Andrews explains that the system is pitted against ethnic minorities from the start, non-Chinese immigrants are assigned to secondary schools which do not teach Mandarin or Cantonese and there is no opportunity for them to learn these languages at those schools.

Andrews admits that he was a less-than-focused student during his early years and took to the streets, but after being arrested during an attempted mugging he decided he needed to go back to school.

He received assistance from Hong Kong Unison, a group established by Fermi Wong, which is a mission dedicated to assisting ethnic minorities in Hong Kong integrate and have access to basic social rights.
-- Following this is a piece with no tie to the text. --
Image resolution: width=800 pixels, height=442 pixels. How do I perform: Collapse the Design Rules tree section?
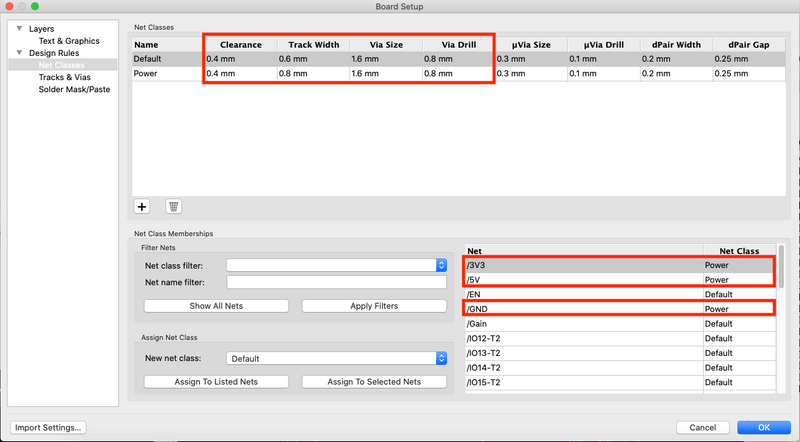[x=19, y=52]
It was also this interaction that convinced Andrews to pursue a degree as a social worker. Andrews worked a full-time job while he pursued his university degree, but says he had a lot of assistance from his mom. His mother secretly sold her jewelry to help pay for his tuition. She would often wait for him when he returned home late in the evenings to make sure he had a hot meal at the end of the day. Unfortunately, his mother was unable to see the day Andrews finally received his social worker’s license, as she passed away a few years earlier.

Here Andrews stands with fellow classmate and social worker, Arif Abbas, originally from Pakistan as they show off their licenses.

Abbas explains that when he was younger he was bullied at school by the local Hong Kong students and that the teachers did nothing about it. In fact, he said many teachers had the mentality that if you did not have Chinese blood in you, you would never learn Chinese well. They viewed ethnic minority students as a lost cause.

Andrews and Abbas both want to change this mentality in Hong Kong. They want Hong Kong to truly become the international city it claims to be and to help and accept its ethnic minorities as an asset.